Geographic Information Systems Asked by DarkCygnus on September 22, 2020
I have some single-band rasters (NDVI) on QGIS, for which I can obtain their distribution histogram by going to Right-click > Properties > Histogram Tab > Compute Histogram
. This is an example of what I get:
This is the same procedure (and also works) for multi-band images (RGB etc). However, I wonder what is the default bin size that QGIS used to calculate and render this histogram? I obtained this histogram without modifying any setting on the Prefs/Actions tab.
In the case of RGB images surely the bin size should be >=1
, as pixels can only be in the discrete interval of [0,255]
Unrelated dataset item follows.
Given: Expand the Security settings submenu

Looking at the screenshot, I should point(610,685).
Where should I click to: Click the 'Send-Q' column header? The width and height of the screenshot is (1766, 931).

and it wouldn’t make sense to have a lower bin size (say, 0.5 pixel value).
However, in the case of NDVI and similar indexes non-integer bin sizes are viable, even more given that the NDVI lies between [-1,1]
. So, I wonder how QGIS determines this bin size, as I need to know what value was used to properly compare with other histograms I produce manually.
I am using QGIS 2.14.12-Essen
Doing some browsing and with some input from Jakob on comments, we have these two links that give some insight on the way QGis decides the bin count.
On this link it's stated in a comment, emphasis mine:
param binCount Number of bins (intervals,buckets). If 0, the number of bins is decided automatically according to data type, raster size etc.
Then on this other link we can see the actual code where binCount
is calculated, if unspecified by the histogram call. Summing up what's specified there:
min((hist.width * hist.height) , ceiling(hist.maximum - hist.minimum +1))
hist.width * hsit.height
.We also have these comments worth mentioning here:
// There is no best default value, to display something reasonable in histogram chart,binCount should be small, OTOH, to get precise data for cumulative cut, the number should be big.
// Because it is easier to define fixed lower value for the chart, we calc optimum binCount for higher resolution (to avoid calculating that where histogram() is used. In any case, it does not make sense to use more than width*height;
Finally, the histogram height and width are calculating depending on the sample size and the resolution of the image to obtain the histogram from. The code for that can be found on these lines.